**Problem to work on:** Only the lines from the one with "You are a GUI" to the end of the data below should be given again, exactly, with both ends included and pictures omitted.

**Record excerpts:**
§ §

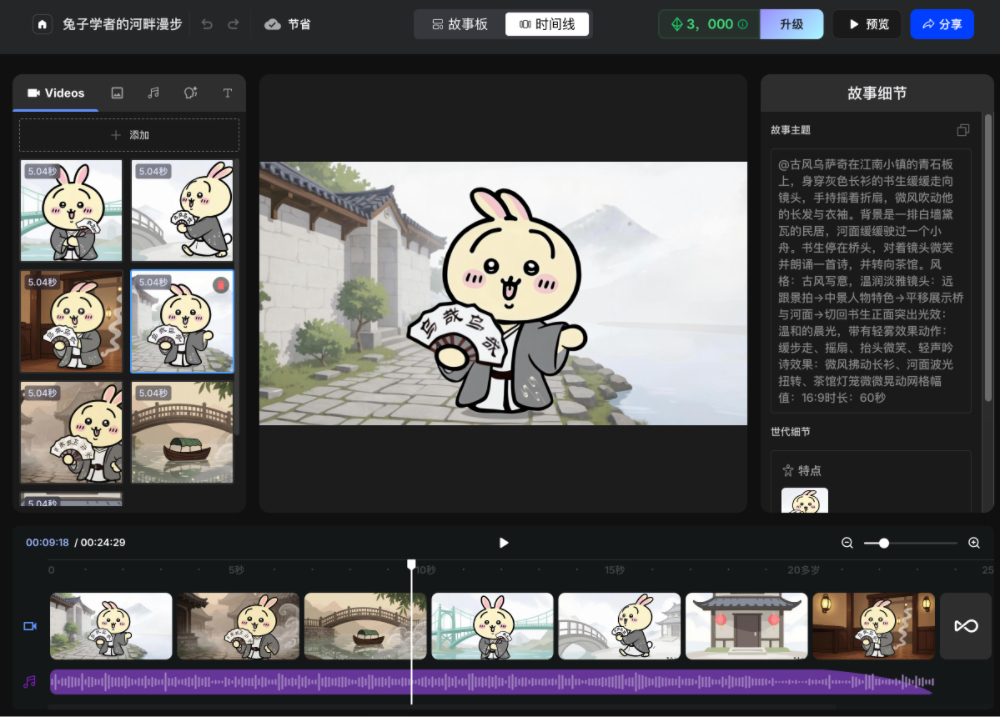Click the 分享 share button
Image resolution: width=1000 pixels, height=717 pixels.
pyautogui.click(x=941, y=23)
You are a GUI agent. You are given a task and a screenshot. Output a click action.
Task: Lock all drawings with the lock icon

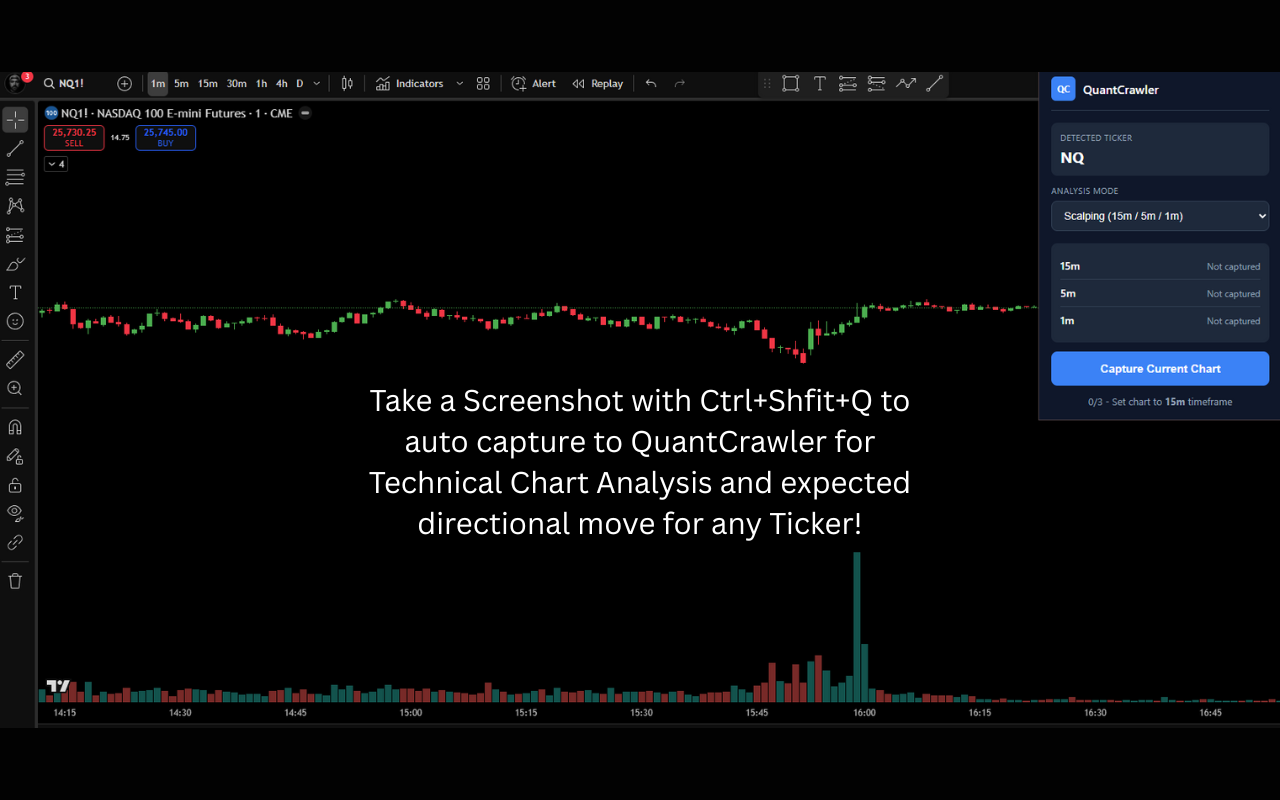tap(15, 485)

§ §

**Output for this task:**
You are a GUI agent. You are given a task and a screenshot. Output a click action.
Task: Lock all drawings with the lock icon

tap(15, 485)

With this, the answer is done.